Same experiment, with VCNet

The posthoc version seems to work correctly … then, we now investigate the joint-learning model of VCNet.

[ ]:

hp["vcnet_params"]= {
        "lr":  2e-3,
        "epochs" : 10,
        "lambda_KLD": 0.5,
        "lambda_CE": 0.93,
        "lambda_BCE": 1,
        "latent_size" : 19,
        "latent_size_share" :  304,
        "mid_reduce_size" : 152
    }

vcnet = VCNet(hp)

[ ]:

# Finally, fit it using a Lightning module
trainer = L.Trainer(max_epochs=hp['vcnet_params']['epochs'])
trainer.fit(model=vcnet, train_dataloaders=dataset.train_dataloader())

[ ]:

vcnet.eval()
for data, labels in dataset.test_dataloader():
    cl = vcnet.forward_pred(data)
    cf, clcf = vcnet.counterfactuals(data)
    rlcf = dataset.data_unloader(cf,clcf)

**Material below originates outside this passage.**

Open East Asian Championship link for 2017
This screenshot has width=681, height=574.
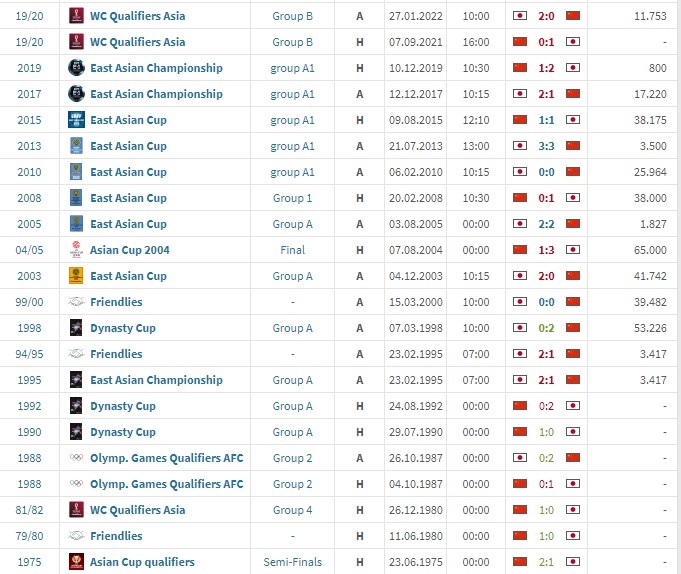(156, 94)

    acc = torch.sum((cl[:, 0] > 0.5).int() == labels[:, 0]) / len(data)
    validity = torch.sum((cl[:, 0] > 0.5).int() != (clcf[:, 0] > 0.5).int()) / len(data)
    print(f"Accuracy: {acc}, validity:{validity}")

[ ]:

# we simply reproject the counterfactual (in the similar space as before)
embedding_cf_test = embedding_train.transform( cf.numpy() )

[ ]:

sns.color_palette("Paired")
plotvalues = pd.DataFrame({'x':embedding_train[:,0], 'y':embedding_train[:,1], 'c':dataset.df_train['y']})
fig=sns.kdeplot(data=plotvalues, x="x", y="y", hue="c", fill=False, levels=5)
plt.scatter( embedding_test[:,0], embedding_test[:,1], c=(clcf[:, 0] > 0.5).int(), cmap='Paired', marker='x')
plt.scatter( embedding_cf_test[:,0], embedding_cf_test[:,1], c=(clcf[:, 0] > 0.5).int(), cmap='Paired', marker='o')
fig.axes.get_xaxis().set_visible(False)
fig.axes.get_yaxis().set_visible(False)
plt.legend('',frameon=False)
plt.show()

With the joint version, the spread of counterfactual seems to be better than before.